この数週間、いじめを苦にしての小・中学生の自殺が後を絶ちません。それは教育や学校の問題だけでなく、その背景として中高年の自殺も近年変わらず増加しているという社会の現状を見落としてはならないでしょう。警察庁の集計で、年間の自殺者総数は3万5千人。交通事故による死者が年間約1万人なのですから、いかにこの数字が大きいかよく解ります。その7割が男性、年齢別では40、50代が全体の4割を占めるそうです。戦後61年、平和な日本において、生きていくことが耐えられない程の苦痛、絶望と必死に戦い、そして死んでいく方がこれほどいる現実。本当はみんな死にたくなどなかったのです。ちゃんと自分の一生を全うしたかったのに、当面の悩み、苦しみによって思うようにならなかったのです。
私は月に一度、「仏教情報センター」というボランティア団体でテレホン相談の窓口に座ります。確かにこの数年、人生問題を相談される方は急増しています。しかし人生問題のような簡単に回答が出せない相談に対しては、ただずっと聞いている事だけしかできません。1時間以上かけて「死にたいほどの悩み、苦しみ」を訴えてくる方も多いのです。そしてそれぞれ皆、別々の悩み、苦しみをかかえています。中にはとても些細な事に対して重く悩まれている方もいらっしゃいますが、皆一様に、必死に自分の心の叫びを訴えてきます。そしてひとしきり話された後、小さな声で「ありがとう」と言って電話を切るのです。私は若干、無力感が残ります。しかし千差万別の人間の苦に対し、それぞれ適した解決策や考えなど、とても私には回答できません。私はただ相手の叫びを聞いて、その人が今苦しんでいるという事実を共感してあげるだけです。しかし、それがカウンセラーとしてのテレホン相談の役目なのだと思っています。

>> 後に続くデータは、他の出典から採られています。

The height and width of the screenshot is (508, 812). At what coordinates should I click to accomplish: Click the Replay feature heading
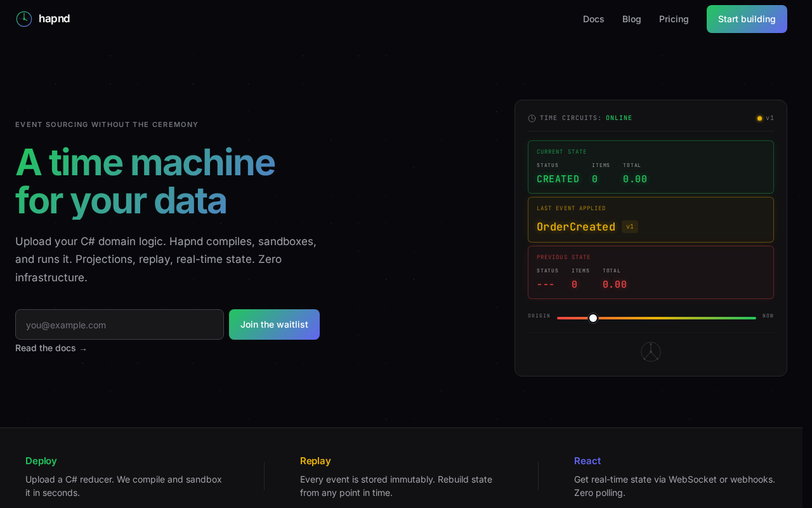tap(315, 461)
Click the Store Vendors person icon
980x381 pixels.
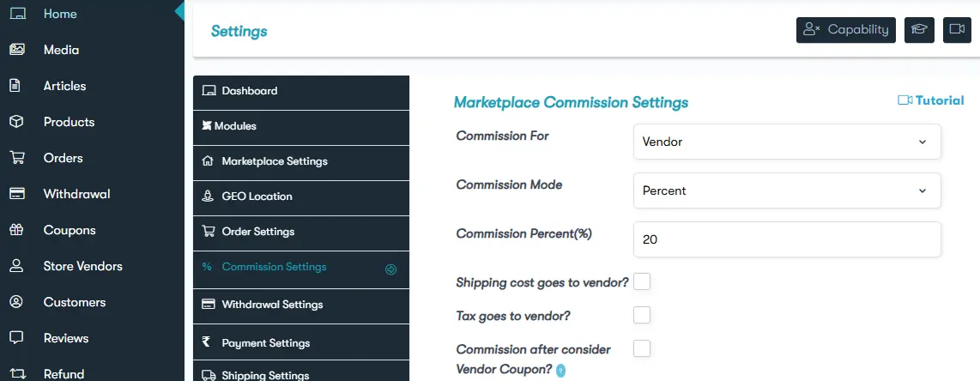tap(16, 266)
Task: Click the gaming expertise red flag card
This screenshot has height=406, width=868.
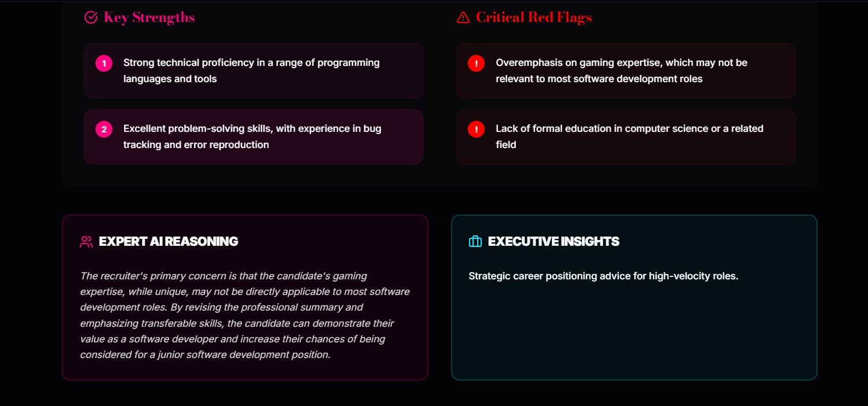Action: 625,71

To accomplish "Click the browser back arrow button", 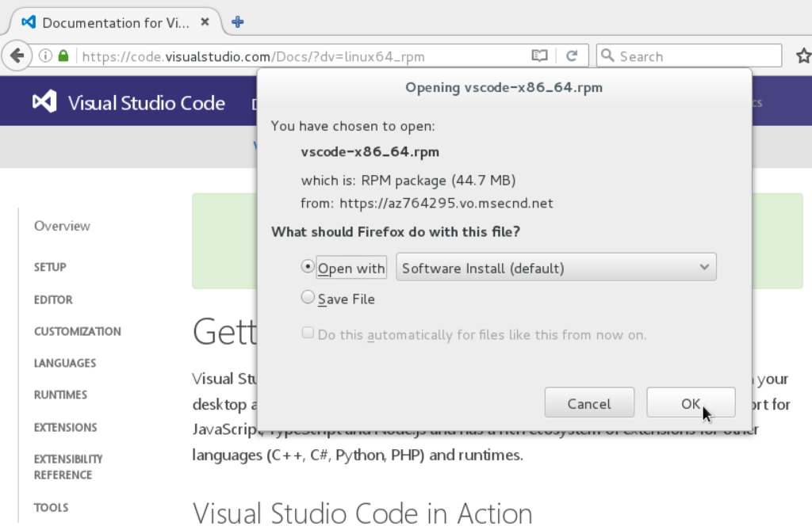I will coord(16,56).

さて、昨今のいじめ自殺問題で私が思い出したのは、私も小学5年の時、番長格の生徒からいじめを受けていて、1ヶ月ほどの間クラスの全員から無視されたという記憶でした。四面楚歌の学校に毎日通うのは苦痛以外の何ものでもなく、しかしながら何故だか両親や先生に相談できなくて、本堂の阿弥陀さまに向かって必死に解決を祈っていたように思います。子どもなりにプライドがあり、親や先生に助けを求めるような状況にだけはしたくなかったのでしょう。
小さい頃から手を合わせて育った本堂の阿弥陀さまだけは、自分の弱さも苦しさも解ってくれる、状況を良くしてくれると信じていました。もし、どこでもどんな時でも自分の心の支えになってくれる存在として、阿弥陀さまがいらっしゃらなかったならば、この私も、これまでいろいろな人生の局面を乗り越えてこられなかったかもしれません。
今でも私はよく、些細な事でくじけたり、自分が嫌になって落ち込んでしまう事があります。そんな時は、やはり本堂でお念仏をお称えしながら、心の中で精一杯、御本尊さまに愚痴を聞いて頂いております。いわば阿弥陀さまにカウンセラーになってもらうのです。やがて30分ほどお念仏すると、だいぶ気持ちは落ち着いてくるものです。
阿弥陀さまはこの私にいつでもどこでも寄り添ってくださる、究極のカウンセラー。私は今後もおそらく立派にはなれないでしょう。表面を装っても、心の中はいつも愚痴、不満だらけであるようなこの私を、阿弥陀さまはこのままで受けとめて下さいます。いつも優しいまなざしで、この私を見ていて下さるのです。